Шрифт:
Закладка:
— Да… малышка, — слышу дрогнувший голос. — Я соскучился. Очень сильно по тебе и Ване.
— Я тоже, папочка. Когда… ты приедешь?
— Скоро. Вот увидишь, совсем скоро мы встретимся.
— Папа, ты что больше не любишь маму? Нас не любишь?
— Тебя очень люблю, моя девочка. И Ваню люблю. Всех.
Слезы душат. Внутренности выворачивает наизнанку. Ничего не соображаю. Сминаю в руках ткань атласной ночнушки, а потом переступаю с ноги на ногу.

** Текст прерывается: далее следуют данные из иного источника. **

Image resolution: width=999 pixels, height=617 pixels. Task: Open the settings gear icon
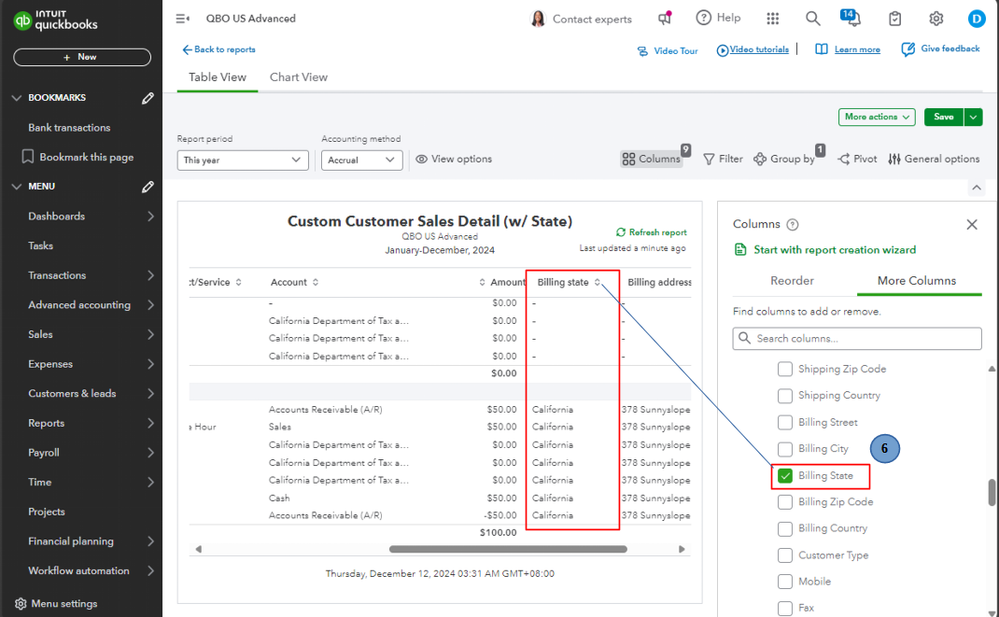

Включаю свет в ванной и захожу внутрь, прикрывая за собой тяжелую дверь. А потом слабо стекаю по ней на холодный пол. Озираюсь.
Здесь все чужое.
Здесь я чужая.
Богдан прав. До конца Соболевой я так и не стала. По крайней мере, в его понимании. Но, я уже и не Шацкая… Слишком много времени прошло.
Зависла где-то посередине и качаюсь словно тряпочка на ветру. Каждый, кто проходит мимо, дергает, а я держусь из последних сил.
А кто я вообще?! Когда я об этом всерьез задумывалась?!
Почему мне все указывают, что делать? Почему сестра вправе говорить о моих недостатках и оскорблять отца моих детей? Когда я что-то в себе упустила, раз позволила такое?!
Голос за стенкой стихает, и я поднимаюсь. Умываюсь теплой водой, спешу обратно в комнату.
Маша спит, а экран телефона погас.
Утро начинается с того, что я сама не заметив, спросонья отвечаю на звонок свекрови.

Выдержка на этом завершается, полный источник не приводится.